Why is my dog jumping on me?
Your dog might be bored or frustrated. They may have lots of pent-up energy, especially if they're not getting enough exercise. Dogs who've been left alone for long periods of time often jump up at their returning owners. They could just be happy to see you, or it could be a sign of separation anxiety.
How to stop your dog jumping up
The first thing you need to do is make sure the dog's needs are being met. All dogs need exercise, but some need much more than others. Do some research on your pooch’s breed to make sure they're getting enough exercise. Remember that it’s important to give your dog opportunities for both physical and mental exercise. Additionally, try not to leave your dog alone for too long.
If your dog continues to jump up, it's time for some extra doggy training.
Dogs tend to jump on their owners when they return after they have been out. They've missed you, and they want some affection. It’s only natural to give some back, but this can actually encourage the unwanted behaviour. Think about it. If you give him a big fuss every time he jumps up, then you're essentially rewarding your dog for his inappropriate behaviour - why would he stop.
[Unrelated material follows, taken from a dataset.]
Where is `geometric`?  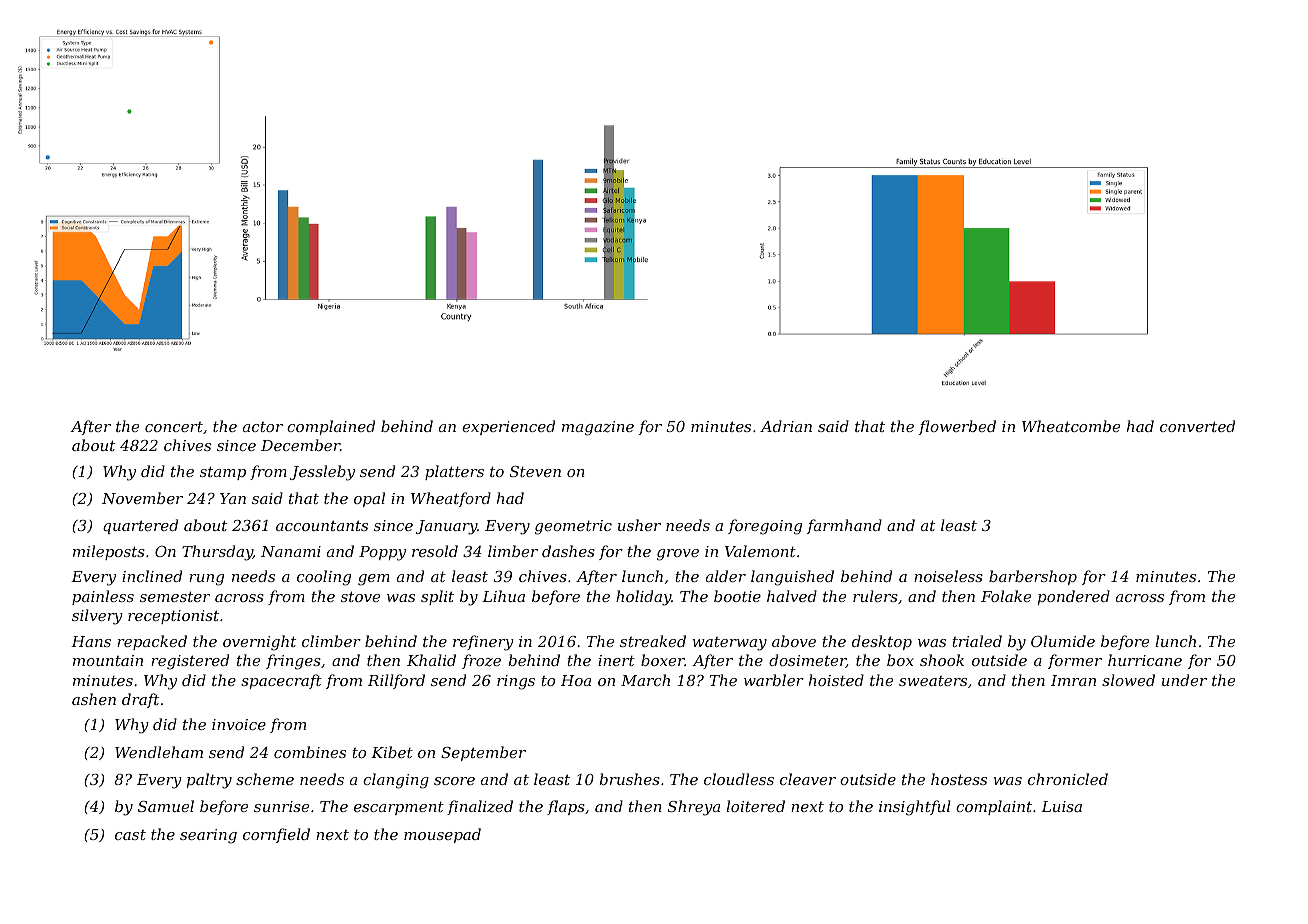
geometric is located at coordinates (573, 527).
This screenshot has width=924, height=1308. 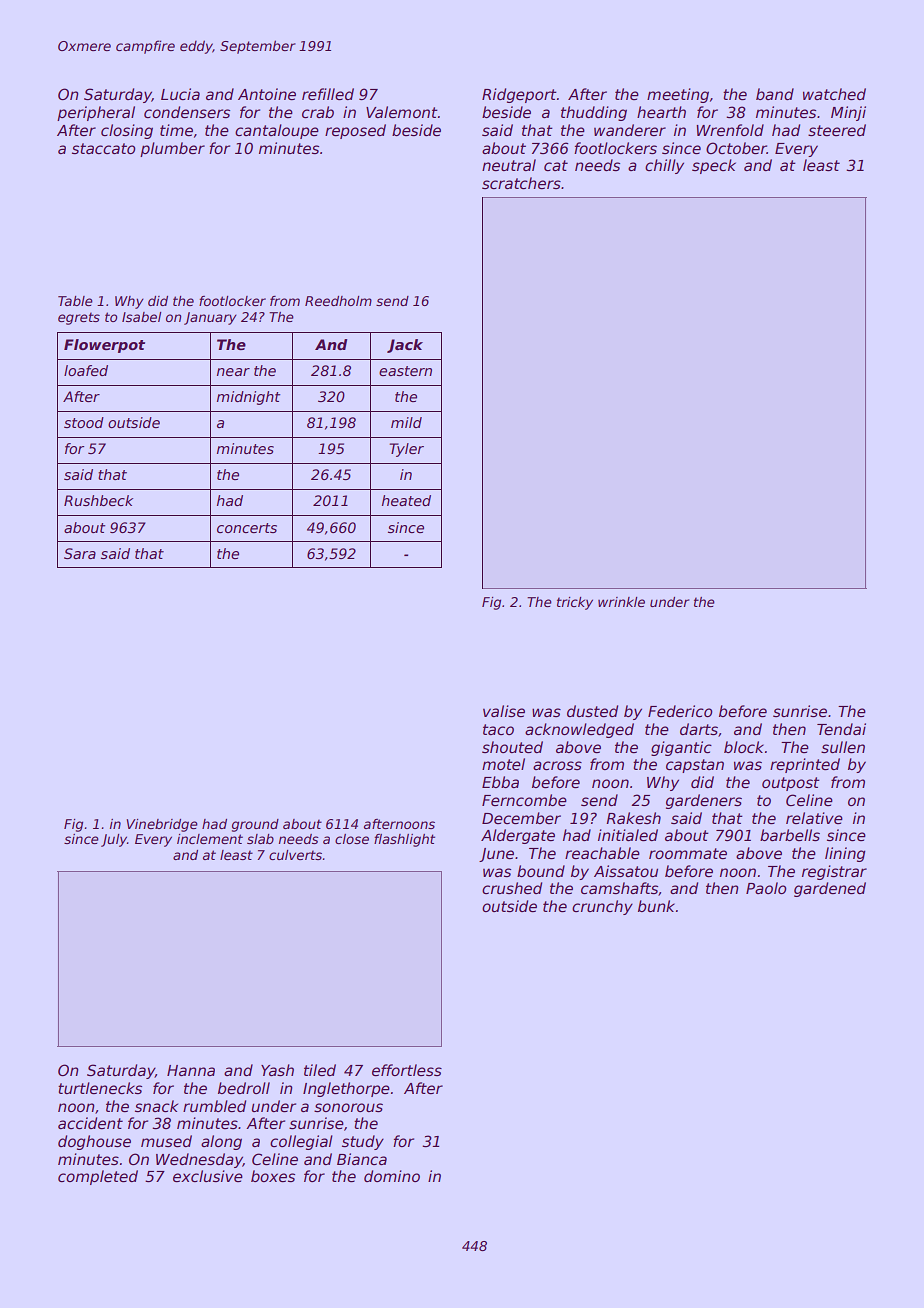 I want to click on Lucia, so click(x=180, y=94).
Until your dog calms down, you must stay strong and ignore him. Once he’s settled, wait a few more moments, then give him the affection or treats he deserves. If you realise that he is struggling to settle down on his own, ask your dog to sit or lay down, then reward him with some attention. Repetition and consistency are really important. Stick with it, and your dog will soon understand what you want.
You also need to stop him from jumping up on strangers. Take a practical approach. If you're expecting visitors, keep your dog on a leash, or keep him away from the "stranger" until he’s calmed down. Distracting your dog is another good idea. When “strangers” arrive, divert your dog's attention with food and toys. Do this a few times, and he’ll soon lose interest in the “new” people.
A few extra tips
Dogs are experts at reading body language. They can also “smell” our emotions. Once a dog knows how we feel, they tend to mimic (or even exploit) our emotional state. For example, if you're nervous and anxious, your dog is likely to feel the same way. In other words, chilled out owners tend to have chilled out dogs. Nervous owners tend to have more nervous dogs.
Your dog needs to learn when it's ok to jump, and when it's not. You want them to be able to express themselves, but excessive or inappropriate jumping can be unnerving, and even dangerous. It suggests that the dog doesn't understand its boundaries, and these need to be re-established. Just focus on reward-based training, stay consistent, and you'll soon see the right kind of changes in your dog.